In the conventional reactive power compensator of above-described arrangement, a problem exists in that the setting is impossible unless the characteristics of the connected tap-changing transformer etc. are clear.
It is certain that a method has been proposed for covering fluctuation in the load current I to a certain extent within a range of tap change and also covering fluctuation too transient and large to respond by the tap change. But, it is not always defined how the gain should be set, and therefore the setting must be performed on a trial and error basis, thus a problem still exists in that the setting requires much time.
The present invention has been made to solve the above-discussed problems and has an object of providing a reactive power compensator in which a method of setting a parameter of the reactive power compensator is defined, a time required for setting the parameter is shortened, and the setting is automatized.
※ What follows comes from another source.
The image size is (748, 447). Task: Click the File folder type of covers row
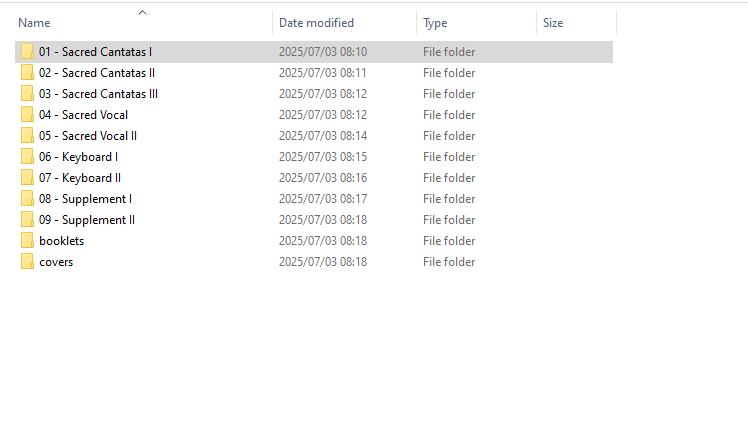pos(449,262)
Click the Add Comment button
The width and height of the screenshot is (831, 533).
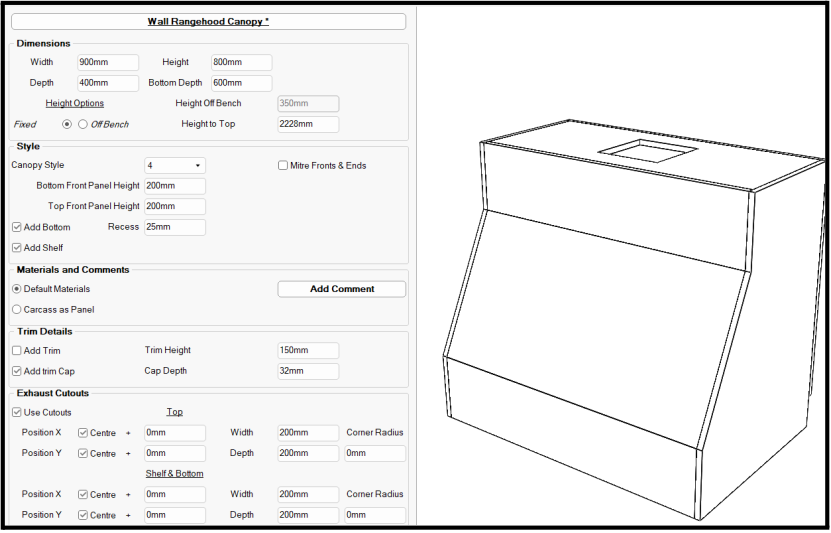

A reactive power compensator according to the invention has a computing unit that is connected to an output side of a voltage regulator connected to a power system. And in the voltage regulater a voltage to be supplied to a load deviates from a dead zone having boundary voltages each above and below a predetermined reference value, the voltage is regulated to be predetermined discrete values each different by a predetermined width, and calculates an electric current by multiplying a difference between the voltage load and the reference value by a gain calculated on the basis of the boundary voltages or the predetermined discrete value.
And the calculated electric current is inputted to and outputted from the power system. And the gain includes at least two stages of gains (a first and a second gain).
The first gain is used at the time when the voltage of the system is within the dead zone or outside the dead zone and in the vicinity of one of the boundary voltages.
The second gain is used at the time when the voltage of the system is outside the dead zone and is not in the vicinity of the boundary voltages.
The second gain is larger than the first gain and smaller than twenty times the first gain.
As a result, the output is restrained to be within a certain level capable of securing a control margin.
Using the secured control margin to overcome the sudden fluctuation in the system voltage makes it possible to obtain a broader voltage stabilization characteristic.